WORK TASK: Once the line with "715x441 pixels. Task: Click" is found in the entries below, repeat it and each following line exactly, up to and including the line with "You are a computer-use agent. Image". Add no other lines.

++++ DATA UNDER STUDY ++++

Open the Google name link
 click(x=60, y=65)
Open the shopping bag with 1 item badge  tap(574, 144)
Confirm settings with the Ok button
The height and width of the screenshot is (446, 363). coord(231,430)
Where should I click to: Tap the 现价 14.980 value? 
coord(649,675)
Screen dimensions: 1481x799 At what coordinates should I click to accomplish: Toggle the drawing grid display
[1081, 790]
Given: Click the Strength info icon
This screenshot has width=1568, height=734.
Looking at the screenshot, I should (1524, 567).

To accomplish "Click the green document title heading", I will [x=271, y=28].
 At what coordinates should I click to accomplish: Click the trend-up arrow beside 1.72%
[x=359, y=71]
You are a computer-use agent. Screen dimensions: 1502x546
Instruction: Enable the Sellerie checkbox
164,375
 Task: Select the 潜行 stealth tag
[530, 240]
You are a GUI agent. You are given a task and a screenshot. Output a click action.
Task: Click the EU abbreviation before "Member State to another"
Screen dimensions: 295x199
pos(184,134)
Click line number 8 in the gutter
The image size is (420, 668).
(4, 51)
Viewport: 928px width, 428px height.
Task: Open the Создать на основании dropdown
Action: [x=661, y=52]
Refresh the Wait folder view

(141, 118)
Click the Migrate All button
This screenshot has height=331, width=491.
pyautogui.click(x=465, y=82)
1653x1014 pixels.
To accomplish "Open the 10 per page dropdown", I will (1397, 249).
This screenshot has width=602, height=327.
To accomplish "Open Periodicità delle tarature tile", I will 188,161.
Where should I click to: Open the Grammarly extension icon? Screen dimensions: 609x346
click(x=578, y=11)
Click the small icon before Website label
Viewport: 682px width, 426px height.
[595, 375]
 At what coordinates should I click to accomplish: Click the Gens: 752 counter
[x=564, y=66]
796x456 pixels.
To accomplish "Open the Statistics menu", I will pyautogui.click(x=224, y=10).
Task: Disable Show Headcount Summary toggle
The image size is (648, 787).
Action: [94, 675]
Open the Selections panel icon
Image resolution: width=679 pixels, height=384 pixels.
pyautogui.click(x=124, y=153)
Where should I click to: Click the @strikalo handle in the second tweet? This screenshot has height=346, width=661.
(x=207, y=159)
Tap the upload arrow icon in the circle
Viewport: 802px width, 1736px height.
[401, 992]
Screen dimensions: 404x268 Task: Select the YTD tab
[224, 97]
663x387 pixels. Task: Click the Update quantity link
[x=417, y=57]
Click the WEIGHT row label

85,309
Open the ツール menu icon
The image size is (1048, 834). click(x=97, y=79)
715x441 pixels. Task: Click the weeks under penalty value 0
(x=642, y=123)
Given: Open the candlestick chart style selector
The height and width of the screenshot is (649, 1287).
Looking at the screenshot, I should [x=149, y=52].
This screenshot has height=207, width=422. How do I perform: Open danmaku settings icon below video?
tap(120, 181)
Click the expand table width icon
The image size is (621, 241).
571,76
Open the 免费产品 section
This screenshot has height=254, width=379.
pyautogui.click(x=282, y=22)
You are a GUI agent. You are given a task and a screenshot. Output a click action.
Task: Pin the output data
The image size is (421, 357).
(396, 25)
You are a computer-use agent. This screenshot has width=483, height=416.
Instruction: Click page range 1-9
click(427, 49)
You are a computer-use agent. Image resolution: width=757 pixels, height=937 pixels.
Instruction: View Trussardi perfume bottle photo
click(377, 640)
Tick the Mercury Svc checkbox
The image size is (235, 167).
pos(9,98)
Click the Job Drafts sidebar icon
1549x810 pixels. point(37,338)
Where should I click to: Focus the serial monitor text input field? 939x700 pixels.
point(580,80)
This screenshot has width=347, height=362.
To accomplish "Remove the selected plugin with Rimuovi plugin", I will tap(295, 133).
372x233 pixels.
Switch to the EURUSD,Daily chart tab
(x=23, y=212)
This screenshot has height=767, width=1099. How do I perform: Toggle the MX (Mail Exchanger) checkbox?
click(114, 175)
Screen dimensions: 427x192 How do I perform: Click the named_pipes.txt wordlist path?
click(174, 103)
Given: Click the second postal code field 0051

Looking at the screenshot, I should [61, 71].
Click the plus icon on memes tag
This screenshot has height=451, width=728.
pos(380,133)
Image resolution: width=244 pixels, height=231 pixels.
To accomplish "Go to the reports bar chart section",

++++

RESULT BELOW:
715x441 pixels. Task: Click the weeks under penalty value 0
(x=642, y=123)
Given: Open the candlestick chart style selector
The height and width of the screenshot is (649, 1287).
Looking at the screenshot, I should [x=149, y=52].
This screenshot has height=207, width=422. How do I perform: Open danmaku settings icon below video?
tap(120, 181)
Click the expand table width icon
The image size is (621, 241).
571,76
Open the 免费产品 section
This screenshot has height=254, width=379.
pyautogui.click(x=282, y=22)
You are a GUI agent. You are given a task and a screenshot. Output a click action.
Task: Pin the output data
The image size is (421, 357).
(396, 25)
You are a computer-use agent. This screenshot has width=483, height=416.
Instruction: Click page range 1-9
click(427, 49)
You are a computer-use agent. Image resolution: width=757 pixels, height=937 pixels.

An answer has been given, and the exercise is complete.